Organizing an IR team means determining who will be on the team, what skills you need in those individuals, their roles and responsibilities, what tools, training, and facilities you need to support them, which functions to outsource, and where your team members will be located.

As you begin to implement your strategy, you reach a crossroads: is it better to try and build an in-house IR team? Consider outsourcing? Or take a hybrid approach?

Before deciding on how to structure your IR team, take a pause, and begin with the basics: developing an IR plan, which includes a six-phase IR lifecycle, as follows:

The Incident Response Lifecycle

Preparation

This phase lays the foundation for all your IR planning, including:

• Ensuring your employees are properly trained regarding their roles and responsibilities;
• Running through IR scenarios via mock breaches to test your plan; and
• Ensuring proper funding of your IR plan, including training, tools, staff salaries, and more.

Identification

This process determines whether or not you’ve been breached, answering key questions such as:

• When the incident occurred;
• How it was discovered and by whom;
• What areas were impacted;
• Scope of the breach;
• Impact on operations; and
• Source of entry.

Containment

Containing the breach reduces attacker dwell time and minimizes further damage. Issues to address as part of this phase include:

• Identifying short- and long-term fixes;
• Looking at whether malware has been quarantined from the rest of your environment;
• Security patches;
• Updates; and
• Credential reviews.

Eradication

The eradication phase of the incident response lifecycle involves removing the cause of the breach along with patching and updating systems.

Recovery

The recovery phase involves:

• Getting your systems back up and running;
• Patching and testing systems;
• Implementing monitoring of systems; and
• Implementing tools to prevent similar attacks.

Lessons Learned

During the final “lessons learned” phase, your incident response team performs analytical tasks, such as:

• Analyzing and documenting key learnings from the incident;
• Determining what worked and what did not work; and
• Identifying what can be done to strengthen systems to prevent future attacks.

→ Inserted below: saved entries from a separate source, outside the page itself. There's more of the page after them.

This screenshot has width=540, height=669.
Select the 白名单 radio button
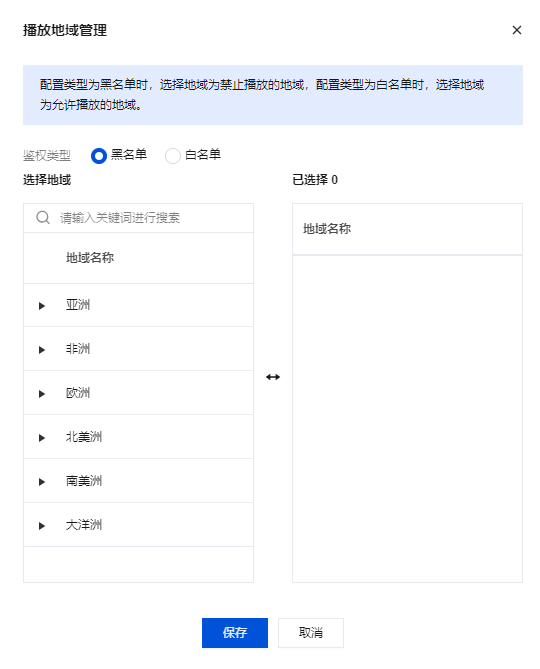tap(173, 156)
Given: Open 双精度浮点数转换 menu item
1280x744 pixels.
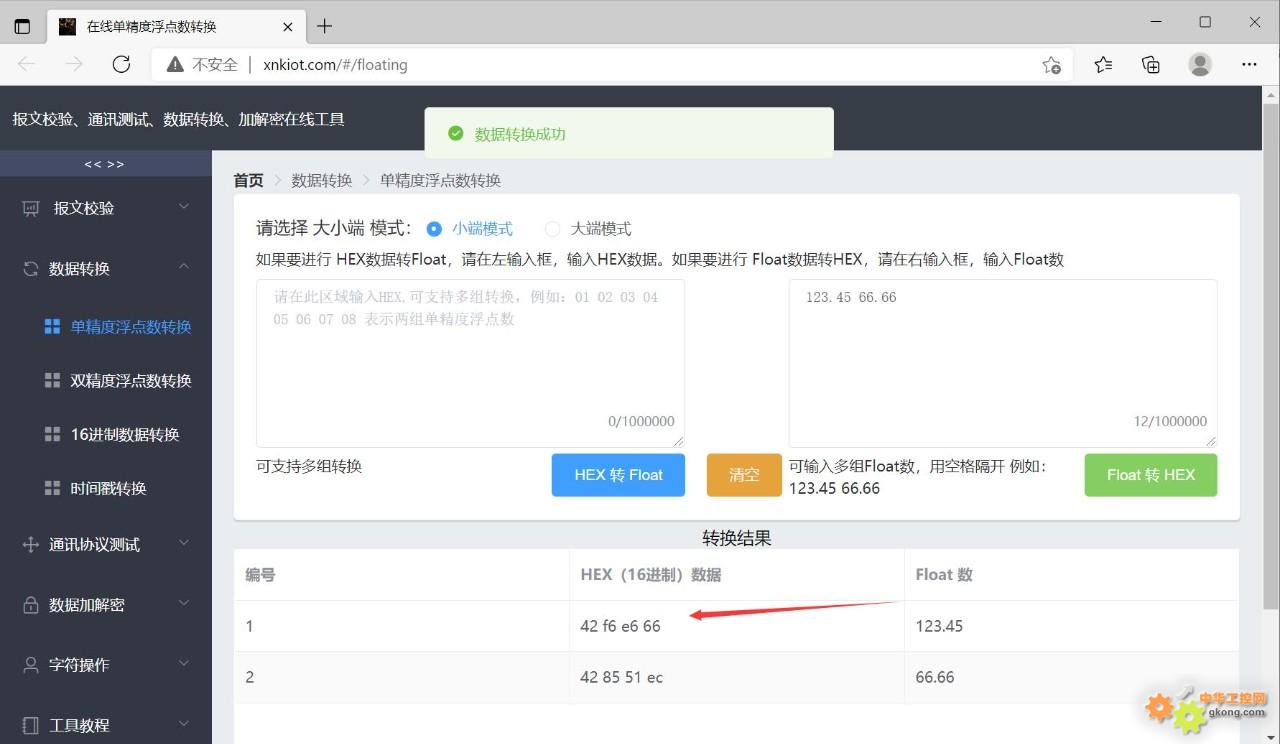Looking at the screenshot, I should (x=130, y=381).

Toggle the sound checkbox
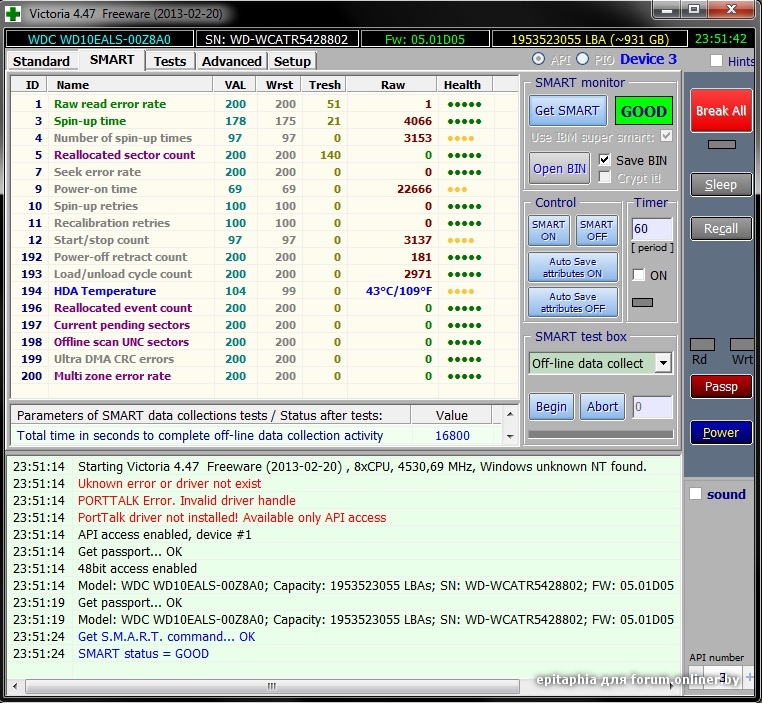click(696, 494)
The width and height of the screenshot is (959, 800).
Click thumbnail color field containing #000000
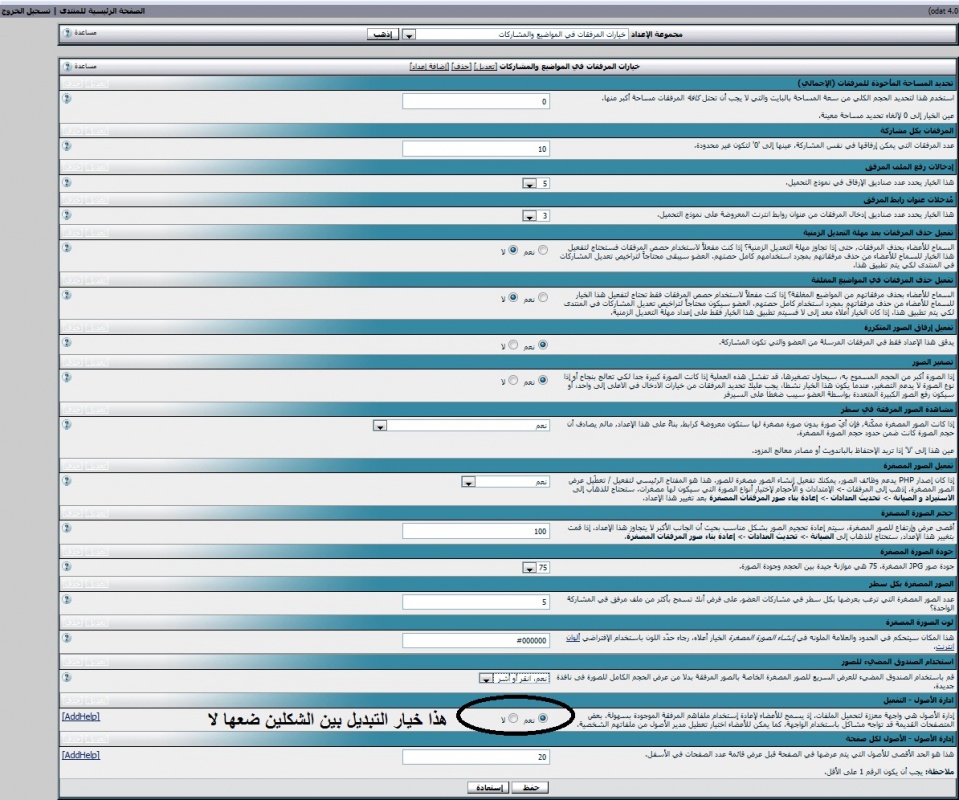pos(476,640)
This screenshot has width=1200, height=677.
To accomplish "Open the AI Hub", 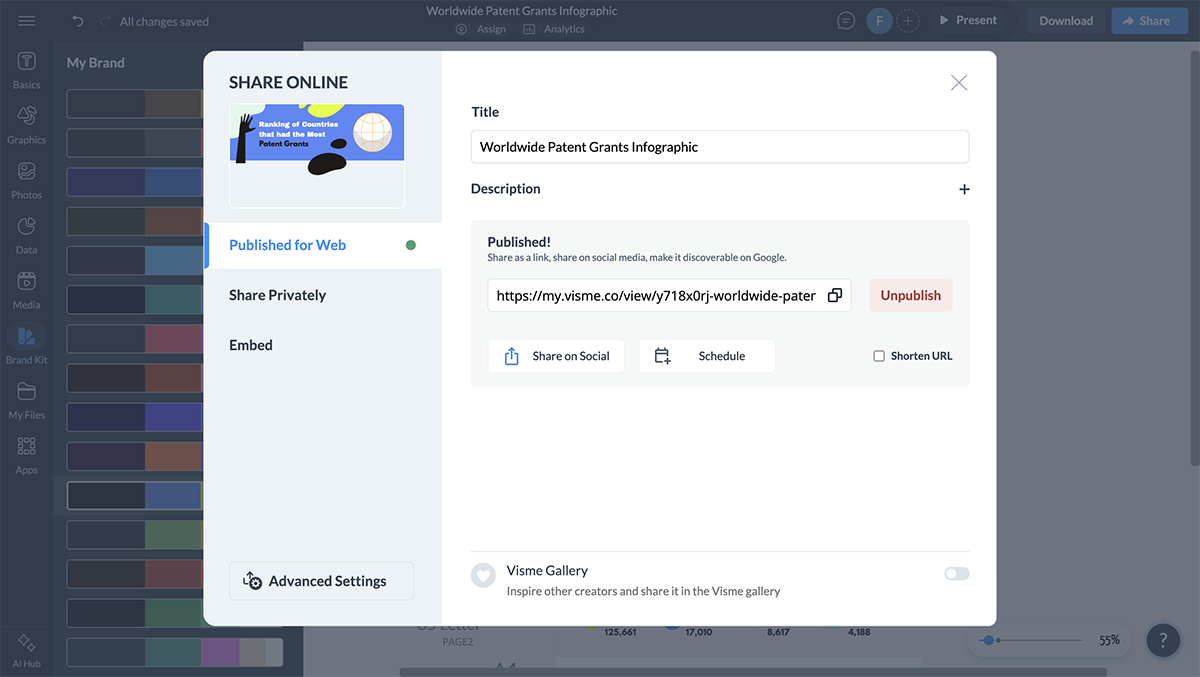I will (x=26, y=646).
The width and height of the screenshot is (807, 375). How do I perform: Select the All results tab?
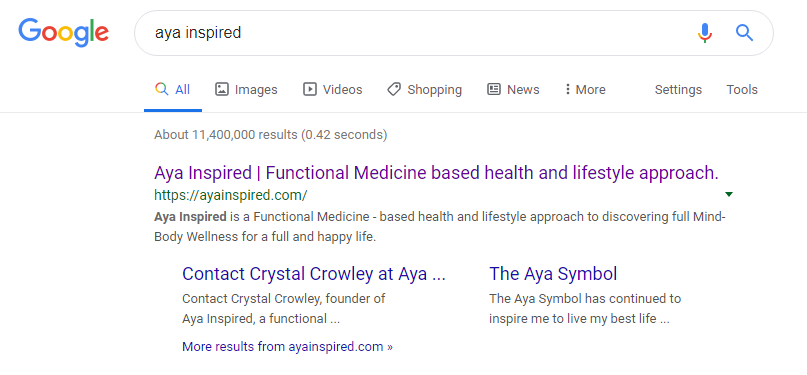tap(173, 90)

Specialized Skill Sets Required by Incident Response Teams

To build an effective incident response team, you need a diverse group of individuals with very specific skill sets to manage each of these phases.

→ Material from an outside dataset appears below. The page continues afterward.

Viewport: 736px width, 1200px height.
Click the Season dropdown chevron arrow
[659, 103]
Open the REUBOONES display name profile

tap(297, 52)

You need a team with deep experience in forensics and investigative work (think: former FBI agents), in addition to deep reporting and technical expertise, such as the ability to reverse engineer malware.

For more sensitive investigations, you need legal, HR, compliance, and insider threat expertise including evidence seizure, chain-of-custody, secure storage, forensic imaging and analysis, investigative reporting, and courtroom testimony.

Finding individuals with these skill sets is an industry-wide problem, as most professionals’ experience does not go deep enough.

In-House Incident Response Teams Can Be Prohibitively Expensive

However, the biggest hurdle in building an in-house IR team is cost.

Maintaining budgets for training, selecting and licensing the right tools and technology, and providing secure storage of evidence – on top of the high salaries you’ll need to pay as well as issues with retaining that talent – makes building an in-house team cost-prohibitive for most organizations.

Benefits of Outsourced Incident Response Services

Based on the very specific needs of an IR team, outsourcing should be a top consideration.

When outsourcing, you’re not only taking advantage of the expertise that resides within the service provider’s own talent pool. You’re also gaining expertise from specialists who are putting those skills to use every single day, creating a network effect of knowledge from which your organization can benefit.

The cost? Typically far less than you’ll pay for an in-house team.